We examined the haplotype structure around the Phs-A1 locus in three different germplasm sets. These included 457 varieties in the Gediflux collection, a panel of 195 Australian varieties, and the wheat Haplotype Map (HapMap) panel consisting of 62 diverse global accessions (Jordan et al., 2015). For the HapMap panel, we selected polymorphic sites as follows. We extracted SNP information from published variant call files (VCF) produced from whole exome capture (WEC) resequencing dataset of the 62 HapMap lines6. For this, the corresponding IWGSC contig information for genes represented in the Phs-A1 physical map were first obtained and used to filter the HapMap VCF for SNP sites located within these contigs. We kept SNP sites with allele frequencies of >5% and accessions with >80% homozygous calls across SNPs. Allele information at the selected SNP loci was reconstructed for each line using the reference, alternate and genotype field information obtained from the VCF. Haplotype cluster analysis was done with Network 5.0.0.0 (Fluxus Technology Limited, United Kingdom) using the Median Joining Network Algorithm. Haplotypes in the Gediflux and Australian germplasm were defined using a subset of the HapMap SNPs which were most informative in distinguishing between the HapMap haplotypes and with >30% allele frequency.

Pedigree Visualization

Pedigree information was obtained from the Genetic Resources Information System for Wheat and Triticale (GRIS7) and the International Crop Information System (ICIS8). Pedigree visualization was performed with Helium (Shaw et al., 2014). The coefficient of parentage (COP) analysis (i.e., the probability that alleles of two individuals are identical by descent) was calculated for all pairwise comparisons of lines within the most prevalent haplotypes (Australian: H1/H2 and H5/H7; United Kingdom: H3 and H12). For accuracy, landraces or cultivars with unknown or ambiguous pedigrees were not included in the COP analysis. Diversity within haplotype groups was estimated by the mean calculation of all COPs within each matrix.

Results

TaMKK3-A and PM19 Are Located within a 1.2 Mb Physical Interval

We constructed an extended physical map across the Phs-A1 interval to investigate the physical proximity between the TaMKK3-A and PM19 candidate genes. Using PM19-A1 and TaMKK3-A sequences as queries, we screened in silico a BAC library of flow-sorted 4AL chromosome arm of the bread wheat cultivar Chinese Spring (CS). PM19-A1 and TaMKK3-A were found on two independent non-overlapping BAC clone clusters which were anchored on the high resolution radiation hybrid map of chromosome 4A (Balcárková et al., 2016). The MTP of Cluster 16421 (PM19) was comprised of 20 BAC clones whereas the MTP of Cluster 285 (TaMKK3-A) included four BAC clones (Figure 1A and Supplementary Table S1).

FIGURE 1.

FIGURE 1

Physical map of the Phs-A1 interval in bread wheat Chinese Spring (CS) and wild emmer (Zavitan). (A) Phs-A1 interval in CS is covered by two non-overlapping BAC clusters: Cluster 285 (4 BACs) and Cluster 16421 (11 of the 20 MTP BACs). BACs are represented by solid lines while genes found on the BAC are represented by filled ovals. The proposed candidate genes for Phs-A1 are in red font. (B) Whole genome assembly of Zavitan wild emmer across the Phs-A1 interval. Genes present in both assemblies are joined by dotted lines.

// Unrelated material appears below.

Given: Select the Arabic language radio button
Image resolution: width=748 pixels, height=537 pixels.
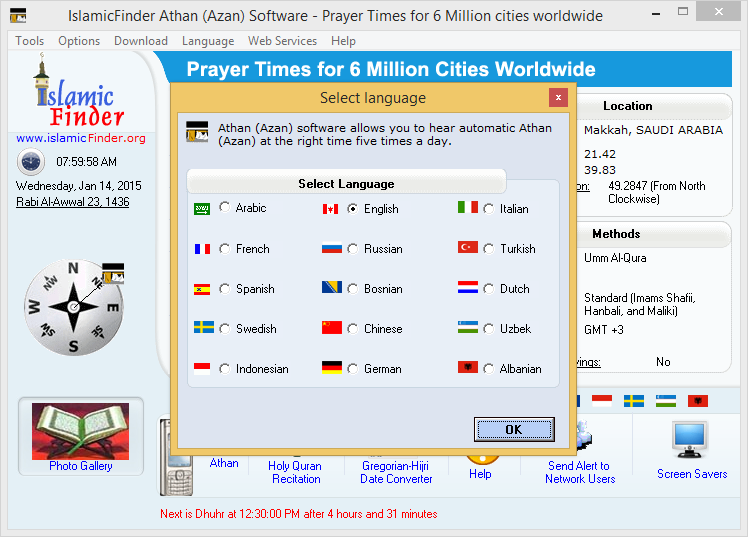Looking at the screenshot, I should tap(225, 208).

Individual BACs were sequenced, assembled, repeat-masked and annotated for coding sequences. In eleven of the 20 MTP BACs of Cluster 16421 sequenced, nine high-confidence genes were found in addition to the PM19-A1 and PM19-A2. These included YUCCA3-like, Myosin-J Heavy Chain protein, Ubiquitin Conjugating Enzyme, Amino-Cyclopropane Carboxylate Oxidase 1 like (ACC Oxidase-1), two Leucine-Rich Repeat Kinases (LRR kinase 1 and LRR kinase 2), Agmatine Coumaroyl Transferase, Malonyl Coenzyme A:anthocyanin 3-O-glucoside-6″-O-malonyltransferase and a gene encoding for a hypothetical protein. In addition to TaMKK3-A, Cluster 285 contained four additional genes including Protein Phosphatase1-Like (PP1-Like), Activating Signal Co-integrator 1- Like (ASC1-Like), Ethylene Responsive Factor-1B-Like (ERF-1B-Like) and a gene fragment showing high sequence similarity to ERF-1B-Like and as such designated as ERF-C. Together, this highlights the presence of at least 16 protein-coding genes across the Phs-A1 interval in hexaploid bread wheat (Figure 1).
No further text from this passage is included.